Machine learning predictions of high-Curie-temperature materials

Abstract

Technologies that function at room temperature often require magnets with a high Curie temperature, TC, and can be improved with better materials. Discovering magnetic materials with a substantial TC is challenging because of the large number of candidates and the cost of fabricating and testing them. Using the two largest known datasets of experimental Curie temperatures, we develop machine-learning models to make rapid TC predictions solely based on the chemical composition of a material. We train a random-forest model and a k-NN one and predict on an initial dataset of over 2500 materials and then validate the model on a new dataset containing over 3000 entries. The accuracy is compared for multiple compounds' representations (“descriptors”) and regression approaches. A random-forest model provides the most accurate predictions and is not improved by dimensionality reduction or by using more complex descriptors based on atomic properties.

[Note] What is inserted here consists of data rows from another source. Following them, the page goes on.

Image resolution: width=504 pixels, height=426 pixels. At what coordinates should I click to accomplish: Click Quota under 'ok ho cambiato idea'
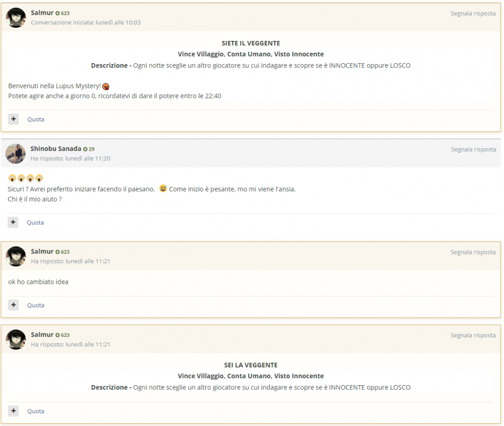tap(36, 305)
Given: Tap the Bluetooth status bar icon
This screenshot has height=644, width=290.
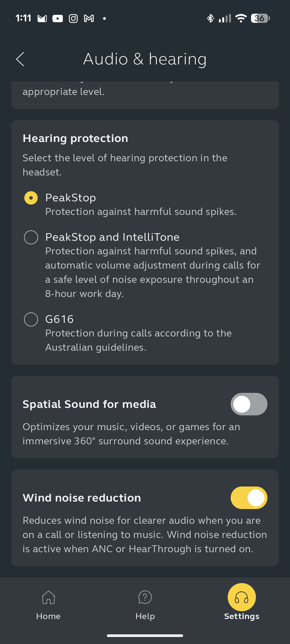Looking at the screenshot, I should click(210, 18).
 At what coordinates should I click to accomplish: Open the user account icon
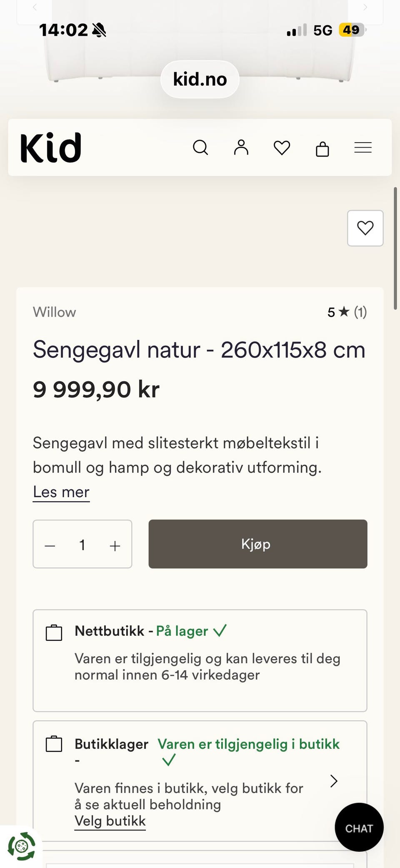tap(241, 147)
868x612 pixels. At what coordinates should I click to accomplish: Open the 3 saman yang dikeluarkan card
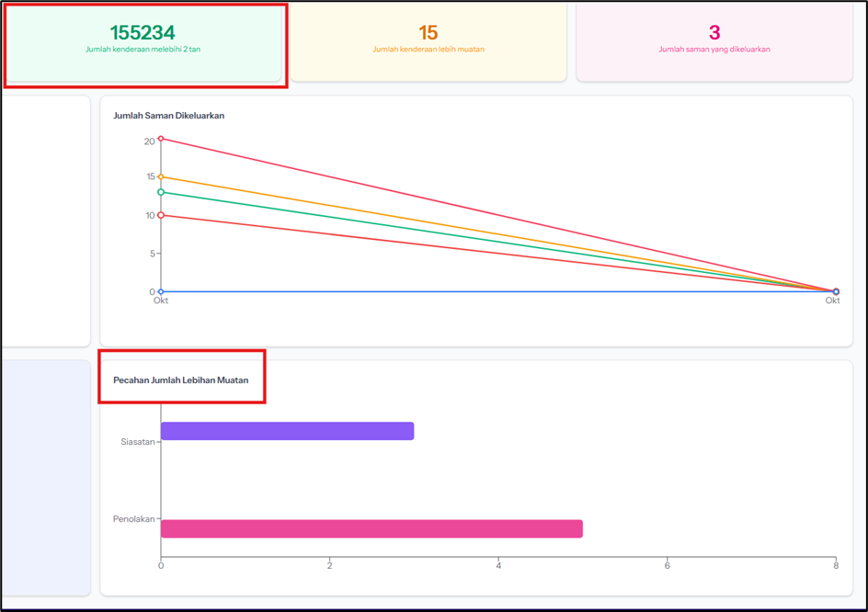coord(714,40)
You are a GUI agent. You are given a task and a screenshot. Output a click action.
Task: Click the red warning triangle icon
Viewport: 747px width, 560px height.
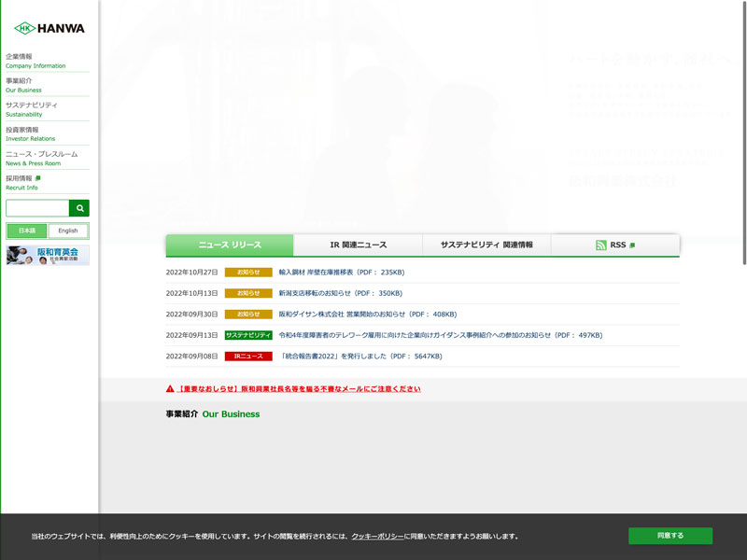170,388
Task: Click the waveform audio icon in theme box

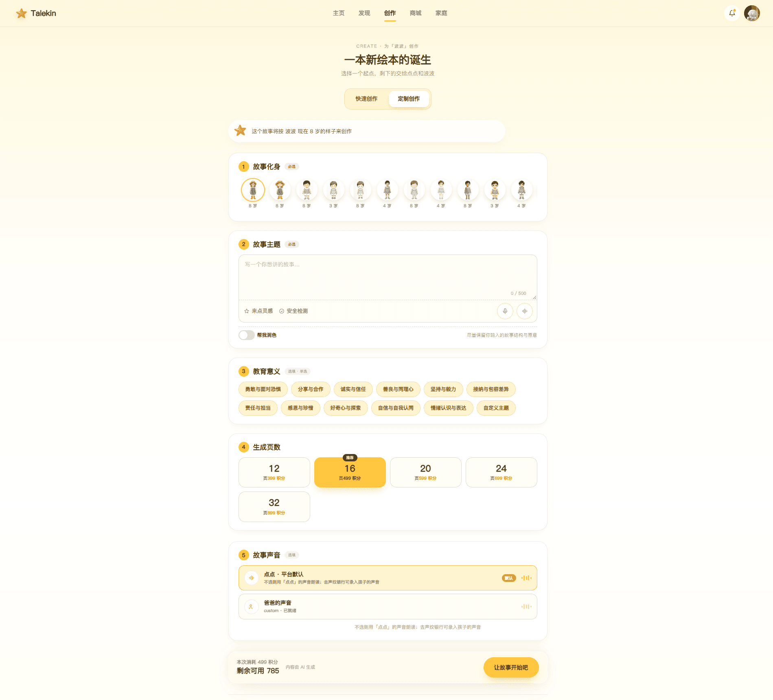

A random-forest model trained on a combination of both datasets shows that cobalt-rich and iron-rich materials have the highest Curie temperatures for all binary and ternary compounds. An analysis of the model reveals systematic error that causes the model to over-predict low-TC materials and under-predict high-TC materials. For exhaustive searches to find new high-TC materials, analysis of the learning rate suggests either that much more data is needed or that more efficient descriptors are necessary.